How do we get the first element of the list? We introduce the data structure customer_arr_s which contains the actual array of customer_s elements and also stores the index of the first unused element.
Now the code to allocate the next free element in the list looks as follows:
int next_free = customer_arr.first_free; customer_arr.first_free = customer_arr.arr[customer_arr.first_free].next;
Thus, we can guarantee that allocating a new entry in the list takes constant time. Freeing the ithe element is possible in constant time, too:
customer_arr.arr[i].next = customer_arr.first_free; customer_arr.first_free = i;

Of course, free lists may seem superficial if you are used to dynamic high level like Python or Ruby since you can simply remove elements in the middle of “Array” etc.

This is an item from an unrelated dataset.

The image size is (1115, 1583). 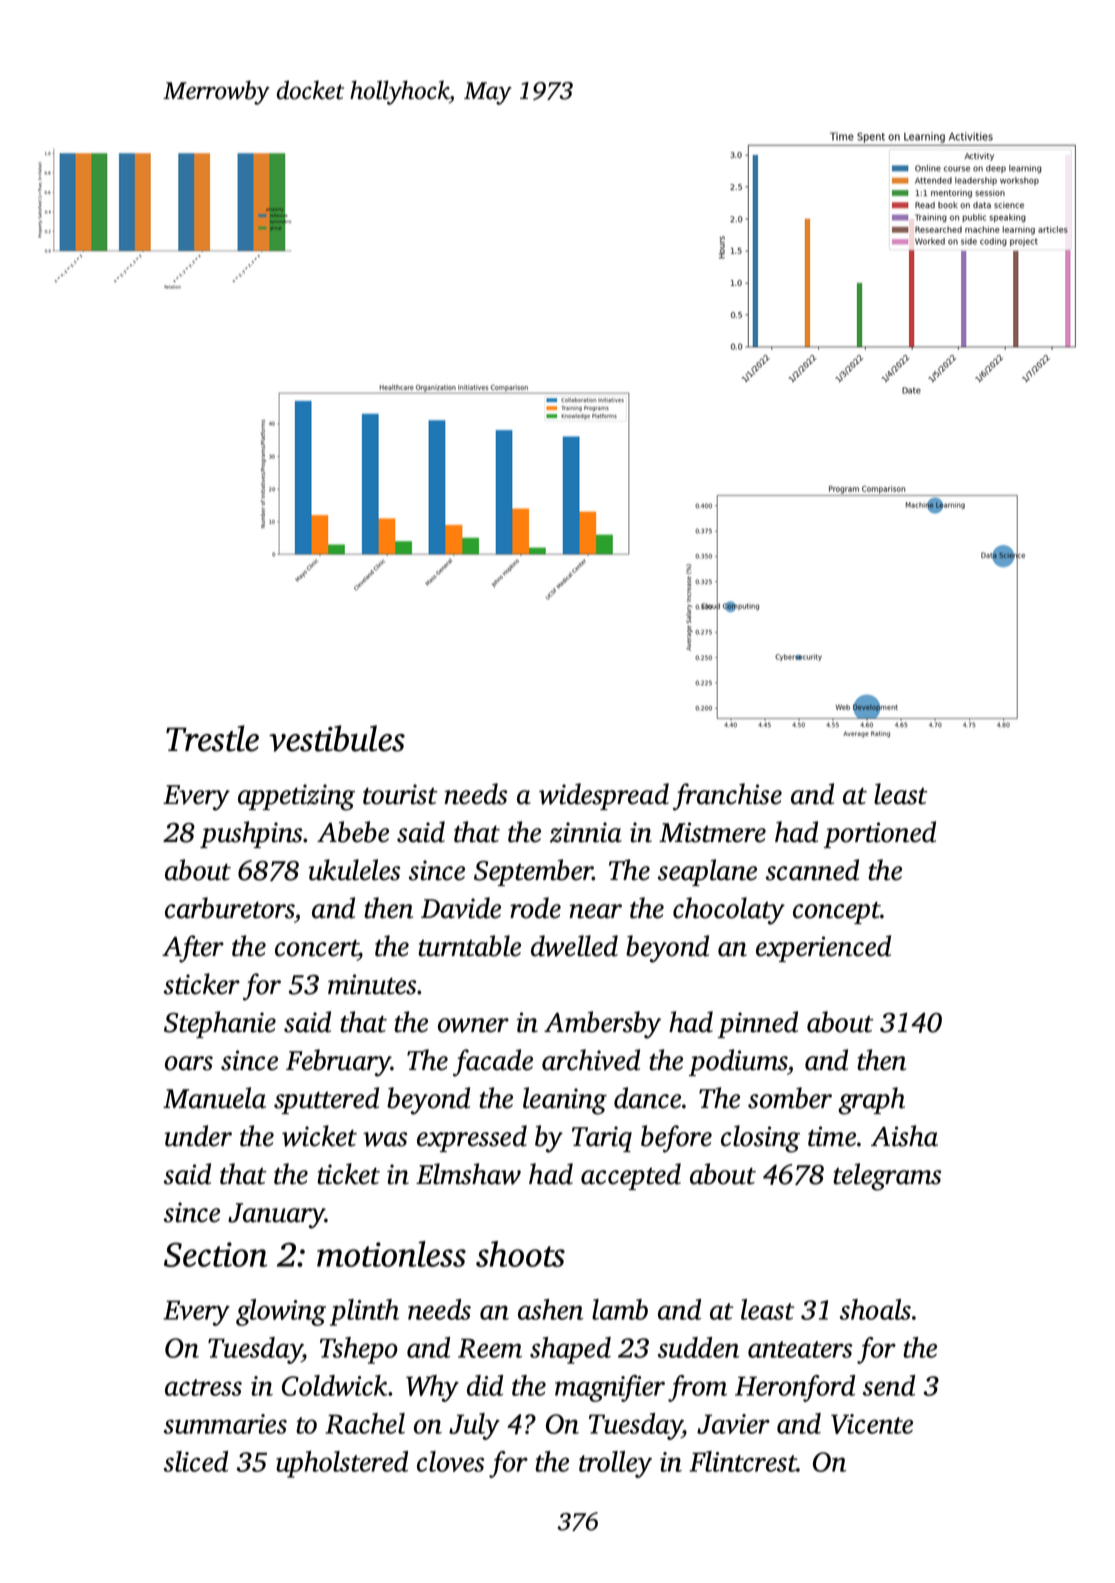 What do you see at coordinates (615, 1464) in the page?
I see `trolley` at bounding box center [615, 1464].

But remember that there are places where plain C-style arrays make sense: In operating systems, embedded applications and generally all other places where memory usage and speed is essential.
February 18th, 2007 at 9:58 am
What I like about this approach is the use of an array index as a pointer. By this you can use other data structures for different purposes: e.G. you could us a binary tree for range queries, a hashmap for point queries but still a free list for insertion. You’d just have to adapt your data structure and algorithms “a bit”.
Is this a common C idiom that I passed by because I passed by C?
February 18th, 2007 at 10:01 am
By the way, do you have a good idea to avoid fragmentation due to the deletion of entries?
February 18th, 2007 at 9:12 pm
Free lists are a common idiom in data structures themselves (Cormen calls it “aumenting data structures”, for example).
The indexes are nothing more than simply pointers with &array as their base address. As far as I know, it could be considered “good C style” to drop pointers in favour of indexes when appropriate. Note, however, that using indexes only works best with data structures of static size - e.g. arrays.
When I want to insert the (MAX_CUSTOMER + 1)th customer then I have to reallocate the array since the indexes will not work correctly with “split” data structures. When I have a linked list of “customer tables” (each having MAX_CUSTOMER entries) then pointers would come in handy. Or I simply use a free list for every table.
An remember, array[index] is nothing more than just writing *(&array + index * sizeof(content_type)).
I do not know a good answer to overcome internal fragmentation. Regular compaction - “defragmentation” - would come at an actually noticeable cost. However, amortizedly analyzed, the cost should disappear.